19 juin 2009

stricken up

I had a moment yesterday morning. The day before was the forst really hot day in Toulouse this year. 29° by 9PM. It felt good. I always feel better when the weather is too hot for most people. I revive. So I had a good evening, finally feeling that my time had come. As usual, I had a book for the bus trip to Toulouse center. "Cessez d'être gentil, soyez vrai". It's all about how we need to listen to our emotions, our basic needs, and then express them and fulfill them. I'm starting at the start: " listening "in".
Yesterday, I came to work in a positive mood. I had had some clarifications about a colleague who was removed from the team because he didn't do any effort to improve where he was lacking. Which meant I'm was not going to be removed. The weather was warm at 7AM, 20°. Before I entered the bus, I saw a rainbow, and decided it was something beautiful and that I would enjoy it. During the bus ride it started to rain, the light, warm, almost comforting summer rain.

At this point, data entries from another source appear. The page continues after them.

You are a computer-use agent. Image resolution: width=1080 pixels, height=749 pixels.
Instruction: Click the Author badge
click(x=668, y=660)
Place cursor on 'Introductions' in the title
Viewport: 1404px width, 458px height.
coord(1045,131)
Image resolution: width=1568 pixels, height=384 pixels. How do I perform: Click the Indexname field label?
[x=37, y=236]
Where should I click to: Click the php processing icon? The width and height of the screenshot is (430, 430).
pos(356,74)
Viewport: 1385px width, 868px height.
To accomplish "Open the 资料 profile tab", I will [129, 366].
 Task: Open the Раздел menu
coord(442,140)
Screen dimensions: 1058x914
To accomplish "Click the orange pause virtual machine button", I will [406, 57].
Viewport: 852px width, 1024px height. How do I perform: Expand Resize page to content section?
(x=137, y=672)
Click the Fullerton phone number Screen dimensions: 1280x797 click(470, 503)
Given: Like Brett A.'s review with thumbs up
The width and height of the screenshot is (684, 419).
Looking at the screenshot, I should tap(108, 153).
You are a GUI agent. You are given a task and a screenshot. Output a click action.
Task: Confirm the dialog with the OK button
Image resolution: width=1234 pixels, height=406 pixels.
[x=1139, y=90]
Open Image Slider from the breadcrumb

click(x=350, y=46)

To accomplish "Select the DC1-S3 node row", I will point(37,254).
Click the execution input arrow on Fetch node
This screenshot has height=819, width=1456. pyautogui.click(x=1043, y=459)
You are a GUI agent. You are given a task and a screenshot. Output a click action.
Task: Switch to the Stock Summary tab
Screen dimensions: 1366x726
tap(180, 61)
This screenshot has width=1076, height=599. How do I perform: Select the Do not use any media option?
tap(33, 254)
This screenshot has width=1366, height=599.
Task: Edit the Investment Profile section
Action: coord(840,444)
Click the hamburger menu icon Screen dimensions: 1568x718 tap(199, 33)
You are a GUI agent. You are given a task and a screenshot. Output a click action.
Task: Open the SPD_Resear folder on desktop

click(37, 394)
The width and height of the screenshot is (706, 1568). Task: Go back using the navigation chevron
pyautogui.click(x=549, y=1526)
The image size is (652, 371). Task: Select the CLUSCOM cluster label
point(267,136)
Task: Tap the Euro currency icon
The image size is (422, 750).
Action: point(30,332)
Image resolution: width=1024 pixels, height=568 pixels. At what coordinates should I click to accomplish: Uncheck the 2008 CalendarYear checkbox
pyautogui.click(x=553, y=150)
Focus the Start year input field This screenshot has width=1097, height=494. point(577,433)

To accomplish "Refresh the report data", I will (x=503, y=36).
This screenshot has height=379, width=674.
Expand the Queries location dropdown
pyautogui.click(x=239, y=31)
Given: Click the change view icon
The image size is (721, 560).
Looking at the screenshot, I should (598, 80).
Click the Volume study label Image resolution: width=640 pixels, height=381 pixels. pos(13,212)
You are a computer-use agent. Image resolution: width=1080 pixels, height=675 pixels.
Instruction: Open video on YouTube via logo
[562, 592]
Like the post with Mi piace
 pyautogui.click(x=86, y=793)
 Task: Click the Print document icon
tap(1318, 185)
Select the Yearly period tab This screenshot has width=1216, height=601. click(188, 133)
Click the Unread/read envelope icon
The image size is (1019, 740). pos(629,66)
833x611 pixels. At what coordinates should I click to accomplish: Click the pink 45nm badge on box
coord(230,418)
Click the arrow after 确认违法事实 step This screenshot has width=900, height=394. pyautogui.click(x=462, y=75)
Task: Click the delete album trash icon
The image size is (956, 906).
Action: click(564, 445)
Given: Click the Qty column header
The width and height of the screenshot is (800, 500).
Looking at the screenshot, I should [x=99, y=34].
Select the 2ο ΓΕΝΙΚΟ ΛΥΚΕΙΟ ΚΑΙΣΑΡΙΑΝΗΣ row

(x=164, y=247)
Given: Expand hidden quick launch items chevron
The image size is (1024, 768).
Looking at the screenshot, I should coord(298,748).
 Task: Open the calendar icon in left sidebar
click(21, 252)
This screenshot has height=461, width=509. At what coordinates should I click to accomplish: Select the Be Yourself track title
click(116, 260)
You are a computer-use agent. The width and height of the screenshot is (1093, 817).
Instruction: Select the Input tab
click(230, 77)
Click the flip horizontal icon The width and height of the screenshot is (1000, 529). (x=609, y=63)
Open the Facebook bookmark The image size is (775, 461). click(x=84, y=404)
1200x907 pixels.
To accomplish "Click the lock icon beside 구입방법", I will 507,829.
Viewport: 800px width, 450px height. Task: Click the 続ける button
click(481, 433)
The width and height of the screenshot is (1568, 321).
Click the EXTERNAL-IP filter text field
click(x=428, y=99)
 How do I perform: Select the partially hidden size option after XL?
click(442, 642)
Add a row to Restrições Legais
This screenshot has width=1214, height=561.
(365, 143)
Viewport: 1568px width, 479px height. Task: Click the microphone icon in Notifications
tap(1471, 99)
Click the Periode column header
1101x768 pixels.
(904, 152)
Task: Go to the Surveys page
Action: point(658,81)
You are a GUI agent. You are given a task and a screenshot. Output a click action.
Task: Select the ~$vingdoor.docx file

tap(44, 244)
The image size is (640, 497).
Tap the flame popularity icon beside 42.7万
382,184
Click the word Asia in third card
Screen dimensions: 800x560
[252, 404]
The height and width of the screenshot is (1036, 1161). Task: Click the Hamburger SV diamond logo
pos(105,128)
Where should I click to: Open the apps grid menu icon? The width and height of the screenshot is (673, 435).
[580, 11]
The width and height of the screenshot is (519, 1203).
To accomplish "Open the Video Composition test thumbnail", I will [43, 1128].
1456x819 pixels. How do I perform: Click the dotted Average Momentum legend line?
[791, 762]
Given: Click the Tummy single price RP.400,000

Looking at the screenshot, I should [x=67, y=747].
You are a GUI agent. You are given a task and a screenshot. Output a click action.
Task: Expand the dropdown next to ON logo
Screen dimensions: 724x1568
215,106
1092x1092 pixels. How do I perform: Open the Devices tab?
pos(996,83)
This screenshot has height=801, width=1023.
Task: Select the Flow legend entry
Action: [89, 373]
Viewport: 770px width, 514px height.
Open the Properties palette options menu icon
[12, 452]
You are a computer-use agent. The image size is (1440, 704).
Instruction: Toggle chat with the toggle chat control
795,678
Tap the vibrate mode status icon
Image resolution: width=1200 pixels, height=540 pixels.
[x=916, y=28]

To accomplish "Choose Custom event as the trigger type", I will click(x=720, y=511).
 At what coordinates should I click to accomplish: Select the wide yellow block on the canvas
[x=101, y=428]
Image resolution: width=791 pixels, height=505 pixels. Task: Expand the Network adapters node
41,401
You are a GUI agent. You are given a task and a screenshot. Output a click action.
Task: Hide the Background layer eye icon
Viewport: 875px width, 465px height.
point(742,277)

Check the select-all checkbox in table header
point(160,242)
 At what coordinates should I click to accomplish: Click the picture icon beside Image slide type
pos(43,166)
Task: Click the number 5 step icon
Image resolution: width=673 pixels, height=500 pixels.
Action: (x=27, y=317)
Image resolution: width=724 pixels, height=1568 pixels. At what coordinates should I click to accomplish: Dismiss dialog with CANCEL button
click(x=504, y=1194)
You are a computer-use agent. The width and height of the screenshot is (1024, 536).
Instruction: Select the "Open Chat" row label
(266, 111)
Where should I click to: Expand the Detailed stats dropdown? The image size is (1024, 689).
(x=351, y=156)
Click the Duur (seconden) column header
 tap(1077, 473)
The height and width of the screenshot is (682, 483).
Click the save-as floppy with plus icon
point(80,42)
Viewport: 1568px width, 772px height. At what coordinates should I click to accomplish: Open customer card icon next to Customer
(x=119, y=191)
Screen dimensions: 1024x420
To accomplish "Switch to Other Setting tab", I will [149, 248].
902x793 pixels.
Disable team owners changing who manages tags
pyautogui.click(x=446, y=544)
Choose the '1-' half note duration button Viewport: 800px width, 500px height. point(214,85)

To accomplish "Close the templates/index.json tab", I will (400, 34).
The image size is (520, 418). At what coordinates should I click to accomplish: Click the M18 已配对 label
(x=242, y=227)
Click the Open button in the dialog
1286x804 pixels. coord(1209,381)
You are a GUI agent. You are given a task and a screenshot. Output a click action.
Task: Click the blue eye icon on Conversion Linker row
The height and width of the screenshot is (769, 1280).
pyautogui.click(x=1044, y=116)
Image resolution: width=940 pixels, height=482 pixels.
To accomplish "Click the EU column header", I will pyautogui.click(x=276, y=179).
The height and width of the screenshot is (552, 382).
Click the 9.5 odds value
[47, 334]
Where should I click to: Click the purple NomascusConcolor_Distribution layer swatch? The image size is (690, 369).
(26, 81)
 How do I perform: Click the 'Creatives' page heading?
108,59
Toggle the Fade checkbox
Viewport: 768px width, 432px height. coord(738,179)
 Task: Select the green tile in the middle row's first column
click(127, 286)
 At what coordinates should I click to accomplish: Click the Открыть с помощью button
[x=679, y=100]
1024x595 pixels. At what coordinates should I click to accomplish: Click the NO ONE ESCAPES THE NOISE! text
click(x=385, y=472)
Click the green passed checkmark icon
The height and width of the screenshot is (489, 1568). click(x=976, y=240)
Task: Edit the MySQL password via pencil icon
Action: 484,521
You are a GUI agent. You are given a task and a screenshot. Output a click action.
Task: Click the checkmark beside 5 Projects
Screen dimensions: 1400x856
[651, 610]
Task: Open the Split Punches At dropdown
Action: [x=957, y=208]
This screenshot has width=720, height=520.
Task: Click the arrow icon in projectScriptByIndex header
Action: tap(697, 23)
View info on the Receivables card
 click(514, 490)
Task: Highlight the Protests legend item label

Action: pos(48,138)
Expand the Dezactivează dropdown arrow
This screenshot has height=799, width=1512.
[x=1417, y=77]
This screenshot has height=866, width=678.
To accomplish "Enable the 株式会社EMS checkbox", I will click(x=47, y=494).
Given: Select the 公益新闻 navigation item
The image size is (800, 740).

And again, I decided that I would enjoy it. Which I did, even when I had to get off the bus. On the bridge that I cross to go to work, I watched the control tower that reminds me why I do the job I do. I gazed at the sky, with the simple happiness of knowing I do the job I want to do. The sky was filled with different layers of clouds, from white to grey, with lots of contrast. Behind me, a heavy uniform sky of grey clouds. Still behind me, on the horizon, there was this unusual light as if the source of the light was the clouds themselves, as if it wasn't quite natural and wasn't artifical either. And in front of me, this perfect skyscape, some white patches on a darker background. And a patch of blue, small enough to be nothing more than an element of a painting, big enough to "be" there. Like a ray of hope. Like the element that told me that my life is mostly cloudy white, often cloudy grey, but that no matter what there is a patch of happiness waiting for the right conditions to show up. That even if work is tough, even if I don't see my important people as much as I want to, even if I'm not even who I want to be, I'm still a happy man and life is good. I allowed myself to bask in this feeling for a few seconds, until my heart swelled with contentment. I could feel mt body tensing up with the emotion and the sensation of tears welling up in my throat. Truly, I was stricken "up".
For once, I also decided that I would cherish this emotion and carry it to work, and use it, and show it, and try to share it. Which meant that I talked with many people, socialized. I also gave my best to help a colleague who felt panicky because she was conducting a meeting on a subject she thinks she doesn't master. I never gave her the empathy she needed, but at least I stopped myself before telling her things that would have comforted me more than her (you know more than you think, it's not that bad, just get over it). It also means I left early for the sake of it, and for the pleasure of buying a new pair of rather well cut linen pants, and a raspberry-coloured linen shirt.

I'm happy with who I am, I'm happy with the road I walk, and sometimes just deciding to see the bright side helps a lot. And sometimes, one needs a lot more or can't even decide to see that side.